We are affiliated with the Baptist Convention of New England and the Southern Baptist Convention. Neither of these organizations exercises any type of control over our local church. This partnership allows us to access a much larger body of resources, primarily in the areas of discipleship and church growth. We do contribute monthly to the Southern Baptist Convention’s Cooperative Program, which allows us to support approximately 9,000 missionaries both domestic and international. This affiliation in no way impacts our autonomy as a church or makes us beholden to any outside authority. It is, though, a wonderful relationship which allows a small, rural church to have a larger impact with the gospel, locally, nationally, and worldwide.

We believe the Holy Spirit gives to believers the fruits of the Spirit for character and the gifts of the Spirit for service. (Gal.5:22, 1Cor.14:1) Though not ‘charismatic’, we believe there are no limits on how God may choose to work through His people. However, Scripture does give instruction in the proper application of Spiritual gifts.

We believe the Bible teaches that Jesus is coming again to judge the world and that we are very likely living in those Last Days. (Rev.19) Our ‘end times’ theology is pre-millennialist and pre-tribulationist.

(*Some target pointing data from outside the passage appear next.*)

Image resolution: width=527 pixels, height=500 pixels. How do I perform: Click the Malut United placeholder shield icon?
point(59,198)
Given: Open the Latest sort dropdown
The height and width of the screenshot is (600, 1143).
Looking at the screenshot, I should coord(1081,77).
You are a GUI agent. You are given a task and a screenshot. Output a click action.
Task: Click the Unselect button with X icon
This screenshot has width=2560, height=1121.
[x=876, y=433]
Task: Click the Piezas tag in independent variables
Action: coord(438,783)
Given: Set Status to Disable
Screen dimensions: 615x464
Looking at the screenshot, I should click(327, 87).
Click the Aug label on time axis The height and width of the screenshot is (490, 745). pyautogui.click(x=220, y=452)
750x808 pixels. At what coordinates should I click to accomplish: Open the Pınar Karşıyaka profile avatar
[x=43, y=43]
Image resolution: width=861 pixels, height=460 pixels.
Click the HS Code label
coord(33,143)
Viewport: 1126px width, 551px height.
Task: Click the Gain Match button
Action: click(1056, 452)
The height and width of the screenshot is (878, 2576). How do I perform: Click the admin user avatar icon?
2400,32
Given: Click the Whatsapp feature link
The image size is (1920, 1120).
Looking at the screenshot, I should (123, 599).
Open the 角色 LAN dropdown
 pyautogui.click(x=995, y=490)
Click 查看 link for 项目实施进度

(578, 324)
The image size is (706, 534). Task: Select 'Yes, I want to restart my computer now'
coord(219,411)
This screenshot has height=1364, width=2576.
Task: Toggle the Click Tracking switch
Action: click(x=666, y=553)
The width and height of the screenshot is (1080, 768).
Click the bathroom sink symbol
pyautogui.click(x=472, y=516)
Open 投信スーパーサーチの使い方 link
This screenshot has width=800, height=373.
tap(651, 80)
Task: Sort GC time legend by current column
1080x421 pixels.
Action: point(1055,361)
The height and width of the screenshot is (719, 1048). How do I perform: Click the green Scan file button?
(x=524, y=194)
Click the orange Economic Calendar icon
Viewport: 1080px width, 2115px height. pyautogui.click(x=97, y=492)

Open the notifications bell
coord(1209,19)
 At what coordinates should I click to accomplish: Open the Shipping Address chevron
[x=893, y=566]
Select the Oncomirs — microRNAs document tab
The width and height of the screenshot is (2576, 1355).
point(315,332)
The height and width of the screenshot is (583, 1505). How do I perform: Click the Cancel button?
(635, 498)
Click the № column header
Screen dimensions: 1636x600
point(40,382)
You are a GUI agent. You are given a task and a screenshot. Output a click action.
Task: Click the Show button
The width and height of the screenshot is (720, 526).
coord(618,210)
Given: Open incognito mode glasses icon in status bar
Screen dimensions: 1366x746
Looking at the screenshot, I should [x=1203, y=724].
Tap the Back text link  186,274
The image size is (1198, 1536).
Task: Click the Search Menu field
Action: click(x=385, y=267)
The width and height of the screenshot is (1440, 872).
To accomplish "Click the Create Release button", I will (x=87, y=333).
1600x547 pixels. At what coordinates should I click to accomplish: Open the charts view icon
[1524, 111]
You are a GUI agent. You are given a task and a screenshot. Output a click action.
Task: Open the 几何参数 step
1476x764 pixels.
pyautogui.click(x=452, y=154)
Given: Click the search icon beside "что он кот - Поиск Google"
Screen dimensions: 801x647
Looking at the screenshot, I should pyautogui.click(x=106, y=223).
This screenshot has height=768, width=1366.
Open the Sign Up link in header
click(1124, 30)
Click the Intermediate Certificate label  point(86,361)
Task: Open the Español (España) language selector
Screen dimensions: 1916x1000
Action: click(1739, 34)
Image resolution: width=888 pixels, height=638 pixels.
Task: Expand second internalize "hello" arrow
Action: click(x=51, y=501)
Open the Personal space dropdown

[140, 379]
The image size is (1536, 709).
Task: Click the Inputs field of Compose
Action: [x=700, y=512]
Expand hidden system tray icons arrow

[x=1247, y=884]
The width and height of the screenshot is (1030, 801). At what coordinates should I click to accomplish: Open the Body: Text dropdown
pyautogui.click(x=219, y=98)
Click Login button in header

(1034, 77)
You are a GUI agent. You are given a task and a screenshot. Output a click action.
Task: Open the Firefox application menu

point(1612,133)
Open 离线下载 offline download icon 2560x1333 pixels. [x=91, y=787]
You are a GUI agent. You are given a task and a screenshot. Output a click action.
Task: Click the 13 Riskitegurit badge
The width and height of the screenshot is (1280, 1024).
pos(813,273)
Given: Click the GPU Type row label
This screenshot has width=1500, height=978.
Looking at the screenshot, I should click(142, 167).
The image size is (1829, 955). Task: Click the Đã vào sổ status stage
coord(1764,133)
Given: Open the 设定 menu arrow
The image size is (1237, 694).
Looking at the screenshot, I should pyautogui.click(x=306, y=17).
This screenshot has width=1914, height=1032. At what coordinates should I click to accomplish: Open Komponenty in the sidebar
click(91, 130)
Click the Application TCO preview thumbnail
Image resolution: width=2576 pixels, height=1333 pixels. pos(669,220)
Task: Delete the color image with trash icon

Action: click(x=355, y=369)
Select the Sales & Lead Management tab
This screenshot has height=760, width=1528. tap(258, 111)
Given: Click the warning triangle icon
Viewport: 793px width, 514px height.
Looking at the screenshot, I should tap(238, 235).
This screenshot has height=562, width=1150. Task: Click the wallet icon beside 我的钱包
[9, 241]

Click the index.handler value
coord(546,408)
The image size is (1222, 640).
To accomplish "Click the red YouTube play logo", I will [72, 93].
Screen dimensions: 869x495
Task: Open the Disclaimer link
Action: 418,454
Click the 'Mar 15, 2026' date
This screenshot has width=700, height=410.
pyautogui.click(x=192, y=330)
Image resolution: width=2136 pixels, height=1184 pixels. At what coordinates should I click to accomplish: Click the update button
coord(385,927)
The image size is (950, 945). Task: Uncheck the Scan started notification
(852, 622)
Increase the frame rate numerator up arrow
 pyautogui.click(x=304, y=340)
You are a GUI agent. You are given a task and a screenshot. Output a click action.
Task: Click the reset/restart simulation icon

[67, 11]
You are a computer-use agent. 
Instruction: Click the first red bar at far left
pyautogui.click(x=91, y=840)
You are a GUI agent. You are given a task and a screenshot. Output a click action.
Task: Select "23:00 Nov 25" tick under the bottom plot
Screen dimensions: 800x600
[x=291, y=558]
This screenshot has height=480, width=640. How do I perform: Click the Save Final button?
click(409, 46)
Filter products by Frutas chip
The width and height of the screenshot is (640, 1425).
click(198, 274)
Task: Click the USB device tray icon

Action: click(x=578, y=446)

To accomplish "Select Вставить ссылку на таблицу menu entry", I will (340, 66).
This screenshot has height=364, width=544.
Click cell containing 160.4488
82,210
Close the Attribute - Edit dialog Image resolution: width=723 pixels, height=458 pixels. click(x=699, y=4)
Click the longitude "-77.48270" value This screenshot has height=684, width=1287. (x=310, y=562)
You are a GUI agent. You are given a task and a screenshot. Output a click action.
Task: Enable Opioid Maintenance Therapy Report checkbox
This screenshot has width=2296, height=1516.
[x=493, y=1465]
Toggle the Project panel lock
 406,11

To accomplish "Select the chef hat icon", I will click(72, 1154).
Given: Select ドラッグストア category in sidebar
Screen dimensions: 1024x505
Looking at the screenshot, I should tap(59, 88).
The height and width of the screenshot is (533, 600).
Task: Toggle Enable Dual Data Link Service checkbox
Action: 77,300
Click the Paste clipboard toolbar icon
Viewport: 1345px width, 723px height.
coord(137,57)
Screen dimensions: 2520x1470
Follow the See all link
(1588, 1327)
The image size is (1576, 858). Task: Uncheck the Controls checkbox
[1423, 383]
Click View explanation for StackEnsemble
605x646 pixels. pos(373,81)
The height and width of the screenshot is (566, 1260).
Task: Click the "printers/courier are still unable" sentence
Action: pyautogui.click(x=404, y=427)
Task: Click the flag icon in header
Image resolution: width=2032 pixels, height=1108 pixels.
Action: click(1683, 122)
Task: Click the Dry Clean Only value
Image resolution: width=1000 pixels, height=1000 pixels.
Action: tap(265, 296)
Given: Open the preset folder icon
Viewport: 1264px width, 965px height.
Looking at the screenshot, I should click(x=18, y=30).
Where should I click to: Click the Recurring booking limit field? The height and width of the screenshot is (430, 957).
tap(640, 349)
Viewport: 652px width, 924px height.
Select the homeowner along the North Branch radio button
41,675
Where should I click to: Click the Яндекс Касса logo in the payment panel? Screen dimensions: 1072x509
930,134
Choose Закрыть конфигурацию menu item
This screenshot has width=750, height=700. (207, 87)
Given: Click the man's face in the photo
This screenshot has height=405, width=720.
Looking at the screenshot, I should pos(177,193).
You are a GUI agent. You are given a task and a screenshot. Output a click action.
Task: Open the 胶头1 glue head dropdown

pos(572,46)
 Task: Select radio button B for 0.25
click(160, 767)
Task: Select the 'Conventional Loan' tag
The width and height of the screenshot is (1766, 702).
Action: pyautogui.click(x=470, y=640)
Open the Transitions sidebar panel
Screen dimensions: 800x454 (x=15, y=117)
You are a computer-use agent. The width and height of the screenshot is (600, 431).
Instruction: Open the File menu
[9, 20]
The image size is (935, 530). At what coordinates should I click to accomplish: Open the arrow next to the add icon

However, while we interpret prophecy as futurists, the difficulty of its interpretation requires us to be considerate of differing views.

Though hesitant to assign a label to our beliefs, we would state that our theology is orthodox Reformed Baptist and neither hyper-Calvinist nor Arminian. Our worldview, philosophy and theology remain sensitive to the fact that, no matter what we know about the things of God, there are yet mysteries inherent within the doctrines of the faith.